━━━━━ Data excerpts

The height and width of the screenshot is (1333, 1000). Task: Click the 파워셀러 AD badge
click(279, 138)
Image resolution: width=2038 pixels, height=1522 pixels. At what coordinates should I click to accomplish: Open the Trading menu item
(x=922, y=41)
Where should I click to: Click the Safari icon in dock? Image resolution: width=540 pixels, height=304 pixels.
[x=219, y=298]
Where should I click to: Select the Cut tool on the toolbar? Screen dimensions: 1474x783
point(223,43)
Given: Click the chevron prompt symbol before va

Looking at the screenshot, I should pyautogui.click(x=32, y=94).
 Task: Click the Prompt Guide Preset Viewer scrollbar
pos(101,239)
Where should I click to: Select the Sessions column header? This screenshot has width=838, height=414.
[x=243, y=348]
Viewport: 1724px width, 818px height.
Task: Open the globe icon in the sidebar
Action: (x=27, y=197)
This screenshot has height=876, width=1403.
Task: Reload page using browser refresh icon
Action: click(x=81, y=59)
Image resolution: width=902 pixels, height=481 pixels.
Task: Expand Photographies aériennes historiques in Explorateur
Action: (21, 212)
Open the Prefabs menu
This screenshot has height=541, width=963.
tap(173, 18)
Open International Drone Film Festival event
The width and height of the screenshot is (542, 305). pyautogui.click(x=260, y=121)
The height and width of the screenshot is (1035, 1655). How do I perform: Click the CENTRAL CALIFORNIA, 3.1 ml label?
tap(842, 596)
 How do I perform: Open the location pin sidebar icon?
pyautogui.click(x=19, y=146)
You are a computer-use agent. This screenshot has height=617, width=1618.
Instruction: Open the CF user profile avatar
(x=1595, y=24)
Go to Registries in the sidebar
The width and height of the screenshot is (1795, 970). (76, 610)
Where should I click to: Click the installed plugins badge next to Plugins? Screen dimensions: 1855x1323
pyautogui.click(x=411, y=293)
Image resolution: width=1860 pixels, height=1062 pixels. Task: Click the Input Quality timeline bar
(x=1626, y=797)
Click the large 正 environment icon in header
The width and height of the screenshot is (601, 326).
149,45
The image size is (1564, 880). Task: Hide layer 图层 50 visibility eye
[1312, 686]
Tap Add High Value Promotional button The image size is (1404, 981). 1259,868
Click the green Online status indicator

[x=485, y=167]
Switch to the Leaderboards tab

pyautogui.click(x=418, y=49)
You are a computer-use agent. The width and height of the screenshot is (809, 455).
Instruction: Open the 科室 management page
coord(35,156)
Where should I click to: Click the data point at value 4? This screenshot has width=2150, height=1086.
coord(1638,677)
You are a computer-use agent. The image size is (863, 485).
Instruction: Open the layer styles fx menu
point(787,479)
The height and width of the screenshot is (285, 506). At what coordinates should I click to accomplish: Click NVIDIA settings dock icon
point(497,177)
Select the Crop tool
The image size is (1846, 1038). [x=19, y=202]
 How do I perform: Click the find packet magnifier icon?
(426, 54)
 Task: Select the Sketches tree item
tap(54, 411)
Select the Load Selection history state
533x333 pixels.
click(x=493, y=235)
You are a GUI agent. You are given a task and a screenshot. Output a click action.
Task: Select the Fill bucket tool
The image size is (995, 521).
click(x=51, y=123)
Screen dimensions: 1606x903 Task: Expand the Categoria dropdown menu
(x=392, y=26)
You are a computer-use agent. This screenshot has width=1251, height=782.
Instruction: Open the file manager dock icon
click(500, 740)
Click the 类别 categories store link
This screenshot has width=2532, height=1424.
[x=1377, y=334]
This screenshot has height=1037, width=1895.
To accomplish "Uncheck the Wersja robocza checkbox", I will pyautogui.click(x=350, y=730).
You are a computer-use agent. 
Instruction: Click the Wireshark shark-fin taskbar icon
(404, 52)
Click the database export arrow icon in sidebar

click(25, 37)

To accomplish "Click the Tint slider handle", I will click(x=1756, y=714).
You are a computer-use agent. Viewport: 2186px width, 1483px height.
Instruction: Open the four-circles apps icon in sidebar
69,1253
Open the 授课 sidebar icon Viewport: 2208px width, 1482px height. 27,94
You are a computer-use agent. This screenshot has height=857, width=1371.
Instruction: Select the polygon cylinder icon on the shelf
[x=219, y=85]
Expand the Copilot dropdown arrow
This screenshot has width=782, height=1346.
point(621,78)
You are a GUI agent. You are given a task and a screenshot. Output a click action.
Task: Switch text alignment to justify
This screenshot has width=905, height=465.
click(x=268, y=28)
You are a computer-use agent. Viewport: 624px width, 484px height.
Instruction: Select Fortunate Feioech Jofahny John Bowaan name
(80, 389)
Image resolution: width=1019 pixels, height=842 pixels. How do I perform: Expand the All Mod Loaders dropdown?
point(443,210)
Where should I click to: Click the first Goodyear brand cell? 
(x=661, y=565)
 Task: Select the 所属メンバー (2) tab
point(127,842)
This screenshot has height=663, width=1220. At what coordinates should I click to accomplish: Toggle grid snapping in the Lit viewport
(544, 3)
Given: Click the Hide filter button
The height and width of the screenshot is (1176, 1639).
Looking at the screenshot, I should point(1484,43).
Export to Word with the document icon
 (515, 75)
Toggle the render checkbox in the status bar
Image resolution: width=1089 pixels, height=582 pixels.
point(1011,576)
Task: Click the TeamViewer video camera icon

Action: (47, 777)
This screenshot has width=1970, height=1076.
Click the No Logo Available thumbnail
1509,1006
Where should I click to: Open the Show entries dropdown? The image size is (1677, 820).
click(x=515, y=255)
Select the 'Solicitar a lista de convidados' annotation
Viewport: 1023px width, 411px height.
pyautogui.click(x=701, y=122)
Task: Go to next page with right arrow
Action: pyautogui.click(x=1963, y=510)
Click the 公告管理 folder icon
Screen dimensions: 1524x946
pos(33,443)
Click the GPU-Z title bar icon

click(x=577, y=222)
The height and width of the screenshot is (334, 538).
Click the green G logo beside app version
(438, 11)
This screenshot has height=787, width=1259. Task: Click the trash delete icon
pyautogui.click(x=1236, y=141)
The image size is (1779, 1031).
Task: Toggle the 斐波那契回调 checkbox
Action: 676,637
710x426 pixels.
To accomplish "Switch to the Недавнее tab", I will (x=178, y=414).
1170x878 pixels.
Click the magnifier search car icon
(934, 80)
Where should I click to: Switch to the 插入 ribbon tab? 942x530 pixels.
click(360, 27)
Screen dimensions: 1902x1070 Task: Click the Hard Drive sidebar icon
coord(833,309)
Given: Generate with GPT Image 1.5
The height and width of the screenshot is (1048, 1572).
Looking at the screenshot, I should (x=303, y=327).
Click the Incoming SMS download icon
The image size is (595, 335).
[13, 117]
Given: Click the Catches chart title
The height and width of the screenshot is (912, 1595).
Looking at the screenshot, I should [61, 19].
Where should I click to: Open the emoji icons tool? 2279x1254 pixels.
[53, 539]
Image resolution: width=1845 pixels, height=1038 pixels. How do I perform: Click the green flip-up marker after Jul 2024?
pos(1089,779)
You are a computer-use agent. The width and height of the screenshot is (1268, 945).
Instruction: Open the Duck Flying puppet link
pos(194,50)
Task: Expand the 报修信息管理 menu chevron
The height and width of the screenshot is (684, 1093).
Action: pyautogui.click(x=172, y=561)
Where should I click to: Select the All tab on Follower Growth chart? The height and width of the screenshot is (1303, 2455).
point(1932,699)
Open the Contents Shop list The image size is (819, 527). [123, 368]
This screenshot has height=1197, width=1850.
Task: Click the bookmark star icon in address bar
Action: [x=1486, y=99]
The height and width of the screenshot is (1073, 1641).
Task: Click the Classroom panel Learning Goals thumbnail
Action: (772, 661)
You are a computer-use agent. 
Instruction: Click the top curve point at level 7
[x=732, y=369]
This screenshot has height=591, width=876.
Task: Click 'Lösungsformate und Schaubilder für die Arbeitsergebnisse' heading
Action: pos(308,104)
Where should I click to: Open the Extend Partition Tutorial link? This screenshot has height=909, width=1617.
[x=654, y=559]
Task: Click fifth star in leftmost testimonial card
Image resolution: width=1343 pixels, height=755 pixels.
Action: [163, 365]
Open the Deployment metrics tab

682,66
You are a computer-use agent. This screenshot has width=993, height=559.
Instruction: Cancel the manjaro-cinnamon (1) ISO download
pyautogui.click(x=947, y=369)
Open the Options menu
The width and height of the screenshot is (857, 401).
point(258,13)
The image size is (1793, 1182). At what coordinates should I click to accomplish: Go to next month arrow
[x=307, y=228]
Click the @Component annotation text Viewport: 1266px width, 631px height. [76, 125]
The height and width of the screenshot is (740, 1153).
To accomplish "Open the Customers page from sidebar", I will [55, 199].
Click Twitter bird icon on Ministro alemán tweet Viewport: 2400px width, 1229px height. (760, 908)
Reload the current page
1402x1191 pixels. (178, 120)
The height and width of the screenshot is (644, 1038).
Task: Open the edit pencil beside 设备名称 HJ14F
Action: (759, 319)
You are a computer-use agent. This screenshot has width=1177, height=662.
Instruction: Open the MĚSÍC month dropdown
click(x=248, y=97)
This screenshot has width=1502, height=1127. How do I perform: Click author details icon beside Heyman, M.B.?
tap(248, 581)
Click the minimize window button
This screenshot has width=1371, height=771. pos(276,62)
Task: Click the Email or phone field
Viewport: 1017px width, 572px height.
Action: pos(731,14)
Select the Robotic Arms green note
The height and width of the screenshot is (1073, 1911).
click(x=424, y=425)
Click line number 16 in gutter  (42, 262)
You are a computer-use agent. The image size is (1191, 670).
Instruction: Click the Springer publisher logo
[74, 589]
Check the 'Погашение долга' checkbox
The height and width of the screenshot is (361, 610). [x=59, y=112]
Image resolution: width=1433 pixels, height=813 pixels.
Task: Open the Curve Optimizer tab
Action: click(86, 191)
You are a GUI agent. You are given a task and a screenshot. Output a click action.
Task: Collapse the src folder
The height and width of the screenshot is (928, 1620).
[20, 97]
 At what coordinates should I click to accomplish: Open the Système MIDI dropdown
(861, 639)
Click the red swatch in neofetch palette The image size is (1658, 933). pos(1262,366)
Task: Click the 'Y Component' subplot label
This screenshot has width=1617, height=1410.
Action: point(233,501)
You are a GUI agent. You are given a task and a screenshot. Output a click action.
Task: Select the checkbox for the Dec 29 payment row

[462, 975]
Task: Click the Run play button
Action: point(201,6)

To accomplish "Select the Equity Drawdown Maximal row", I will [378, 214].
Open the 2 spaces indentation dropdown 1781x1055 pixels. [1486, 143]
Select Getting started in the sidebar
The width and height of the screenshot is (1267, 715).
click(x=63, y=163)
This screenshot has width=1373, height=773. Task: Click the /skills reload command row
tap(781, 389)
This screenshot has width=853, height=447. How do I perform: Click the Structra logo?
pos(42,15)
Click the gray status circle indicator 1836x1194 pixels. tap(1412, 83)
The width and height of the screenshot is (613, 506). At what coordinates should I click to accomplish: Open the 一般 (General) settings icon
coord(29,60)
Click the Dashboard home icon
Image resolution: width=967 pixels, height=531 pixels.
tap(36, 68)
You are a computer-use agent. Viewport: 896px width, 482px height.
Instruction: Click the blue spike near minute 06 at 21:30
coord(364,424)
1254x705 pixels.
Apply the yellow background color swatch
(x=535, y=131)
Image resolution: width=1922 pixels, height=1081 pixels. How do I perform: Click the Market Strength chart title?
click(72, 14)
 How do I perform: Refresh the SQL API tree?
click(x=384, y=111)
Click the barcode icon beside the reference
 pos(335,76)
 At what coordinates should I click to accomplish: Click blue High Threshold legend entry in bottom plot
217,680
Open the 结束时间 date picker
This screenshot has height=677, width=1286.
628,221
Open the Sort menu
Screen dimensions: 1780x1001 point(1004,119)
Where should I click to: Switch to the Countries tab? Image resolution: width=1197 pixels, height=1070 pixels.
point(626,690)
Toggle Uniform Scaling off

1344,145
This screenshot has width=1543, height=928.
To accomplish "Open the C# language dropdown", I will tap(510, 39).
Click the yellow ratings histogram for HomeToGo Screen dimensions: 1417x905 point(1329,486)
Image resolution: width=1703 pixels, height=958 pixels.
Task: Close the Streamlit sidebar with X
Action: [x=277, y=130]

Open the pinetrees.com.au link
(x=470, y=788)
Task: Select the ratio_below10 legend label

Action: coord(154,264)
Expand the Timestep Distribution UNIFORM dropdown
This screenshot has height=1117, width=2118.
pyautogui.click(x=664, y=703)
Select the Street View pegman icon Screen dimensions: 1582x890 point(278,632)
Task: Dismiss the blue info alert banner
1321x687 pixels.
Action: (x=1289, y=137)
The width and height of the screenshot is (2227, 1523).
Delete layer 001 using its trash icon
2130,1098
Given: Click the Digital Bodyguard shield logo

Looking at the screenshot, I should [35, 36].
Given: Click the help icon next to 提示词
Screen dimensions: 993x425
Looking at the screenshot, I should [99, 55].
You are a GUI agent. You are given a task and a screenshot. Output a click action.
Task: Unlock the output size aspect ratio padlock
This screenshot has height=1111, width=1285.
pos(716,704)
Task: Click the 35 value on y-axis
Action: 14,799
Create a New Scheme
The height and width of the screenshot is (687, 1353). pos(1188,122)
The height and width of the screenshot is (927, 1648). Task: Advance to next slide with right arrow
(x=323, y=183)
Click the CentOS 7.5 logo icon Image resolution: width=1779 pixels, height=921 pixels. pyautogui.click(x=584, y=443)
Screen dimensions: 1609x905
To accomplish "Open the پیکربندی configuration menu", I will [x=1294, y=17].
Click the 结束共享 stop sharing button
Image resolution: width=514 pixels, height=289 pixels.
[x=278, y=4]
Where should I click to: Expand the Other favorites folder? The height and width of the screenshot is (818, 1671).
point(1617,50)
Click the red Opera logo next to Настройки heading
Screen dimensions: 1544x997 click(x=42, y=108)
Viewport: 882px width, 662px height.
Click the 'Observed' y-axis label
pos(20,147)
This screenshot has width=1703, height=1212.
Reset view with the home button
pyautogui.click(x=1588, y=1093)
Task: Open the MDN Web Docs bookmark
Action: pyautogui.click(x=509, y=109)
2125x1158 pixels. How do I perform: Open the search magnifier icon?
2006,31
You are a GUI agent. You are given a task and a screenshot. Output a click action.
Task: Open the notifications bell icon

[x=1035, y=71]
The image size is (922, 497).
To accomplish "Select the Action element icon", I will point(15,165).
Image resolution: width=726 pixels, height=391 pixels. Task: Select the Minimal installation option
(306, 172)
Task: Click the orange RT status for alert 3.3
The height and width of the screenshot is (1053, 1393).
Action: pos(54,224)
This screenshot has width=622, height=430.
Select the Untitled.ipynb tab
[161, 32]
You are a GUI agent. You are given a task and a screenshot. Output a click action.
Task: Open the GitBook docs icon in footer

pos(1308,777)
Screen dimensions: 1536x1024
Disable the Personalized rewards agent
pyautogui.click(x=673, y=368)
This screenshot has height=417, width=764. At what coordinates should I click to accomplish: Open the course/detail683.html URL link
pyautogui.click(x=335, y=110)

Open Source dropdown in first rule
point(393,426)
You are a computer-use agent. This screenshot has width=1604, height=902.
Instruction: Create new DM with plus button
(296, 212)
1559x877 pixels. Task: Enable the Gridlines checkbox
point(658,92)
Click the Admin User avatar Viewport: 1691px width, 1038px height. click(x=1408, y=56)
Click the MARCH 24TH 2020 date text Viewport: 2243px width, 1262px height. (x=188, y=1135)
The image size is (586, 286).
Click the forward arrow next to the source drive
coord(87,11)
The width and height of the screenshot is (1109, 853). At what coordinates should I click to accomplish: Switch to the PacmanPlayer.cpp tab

━━━━━━━━━━

## Exercise:
Wherever "will" turns up in the records, copy the whole line.

## Expected answer:
To accomplish "Uncheck the Wersja robocza checkbox", I will pyautogui.click(x=350, y=730).
To accomplish "Click the Tint slider handle", I will click(x=1756, y=714).
To accomplish "Switch to the Недавнее tab", I will (x=178, y=414).
To accomplish "Open the Customers page from sidebar", I will [55, 199].
To accomplish "Select the Equity Drawdown Maximal row", I will [378, 214].
To accomplish "Open the C# language dropdown", I will tap(510, 39).
To accomplish "Open the پیکربندی configuration menu", I will [x=1294, y=17].
To accomplish "Select the Action element icon", I will point(15,165).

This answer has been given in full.